Lastly, the result is overviewed to make sure that it is just and equitable.
Your lawyer will help you identify the relevant issues to your situation and give you an idea on what is a reasonable settlement for you, and what a judge would likely decide if the matter proceeded to court. Most importantly, your lawyer should give you a advice that is practical and realistic, with a view to helping you reach a resolution as quickly as possible. Some time limits do apply, so you should seek legal advice.
Before commencing any Court proceedings, it is essential to make a genuine attempt to resolve your property dispute without litigation. There are numerous options to achieve this, including mediation, dispute resolution, and having your Family Lawyer assist in negotiations.

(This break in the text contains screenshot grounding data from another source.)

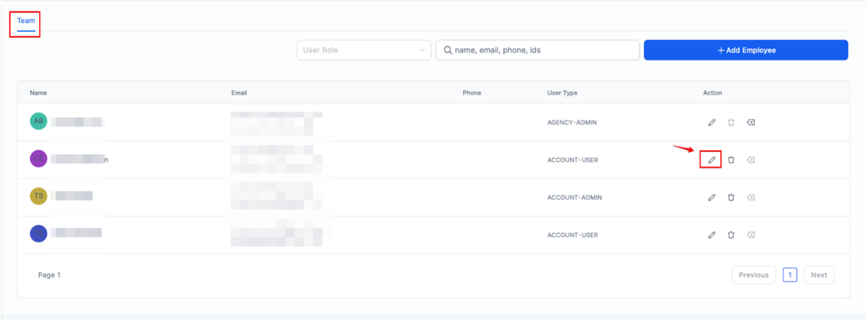Delete the AGENCY-ADMIN user with trash icon
868x323 pixels.
click(x=731, y=122)
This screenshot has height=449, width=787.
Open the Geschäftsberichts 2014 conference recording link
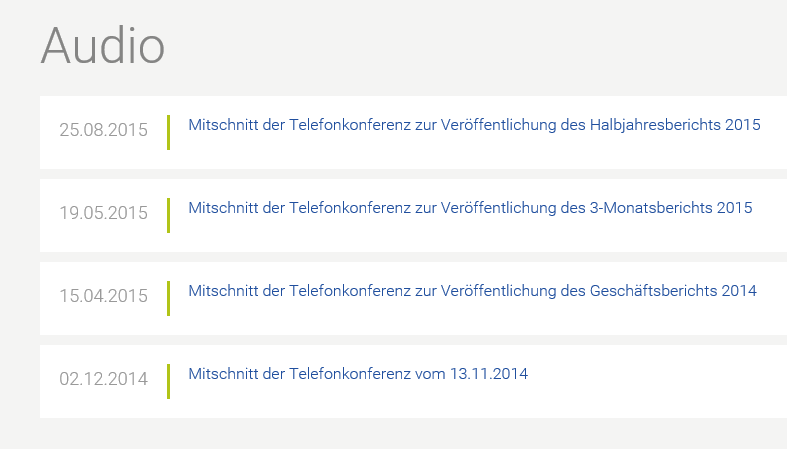(472, 291)
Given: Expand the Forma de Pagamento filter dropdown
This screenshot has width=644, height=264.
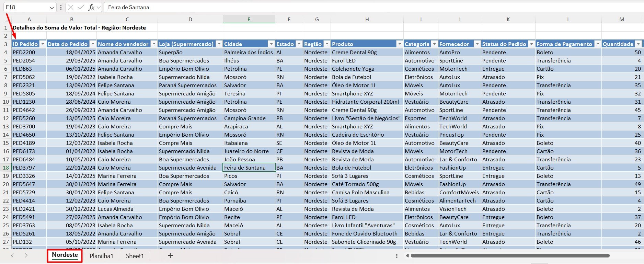Looking at the screenshot, I should (598, 44).
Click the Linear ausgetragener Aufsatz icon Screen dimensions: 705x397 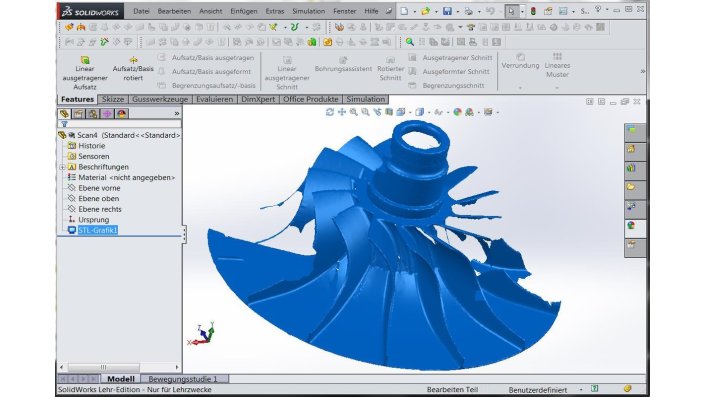coord(85,59)
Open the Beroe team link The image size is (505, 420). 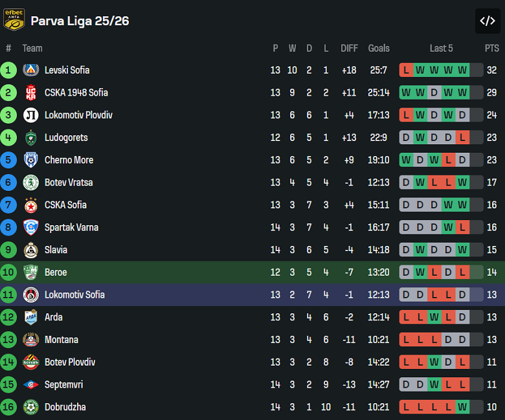56,272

If a Court is requested to make a decision, usually there is a mediation process first conducted by a Family Court Lawyer known as a Registrar. This is done in an office, not in a Courtroom, and is an opportunity for the Registrar to understand the issues between you that are preventing you reach agreement. Having an experienced Family Law solicitor attend with you can help resolve disagreement and view the situation from a more objective standpoint, and to advise you about your rights and responsibilities. The Registrar is unable to give you legal advice if you are unrepresented.
If the Court has already granted a Divorce, please note that there is a 12 month time limit from the date of Divorce to make any application to a Court seeking property settlement orders. If you are outside the 12 month time limit, you are required to ask the Court for leave (permission) to commence your application out of time.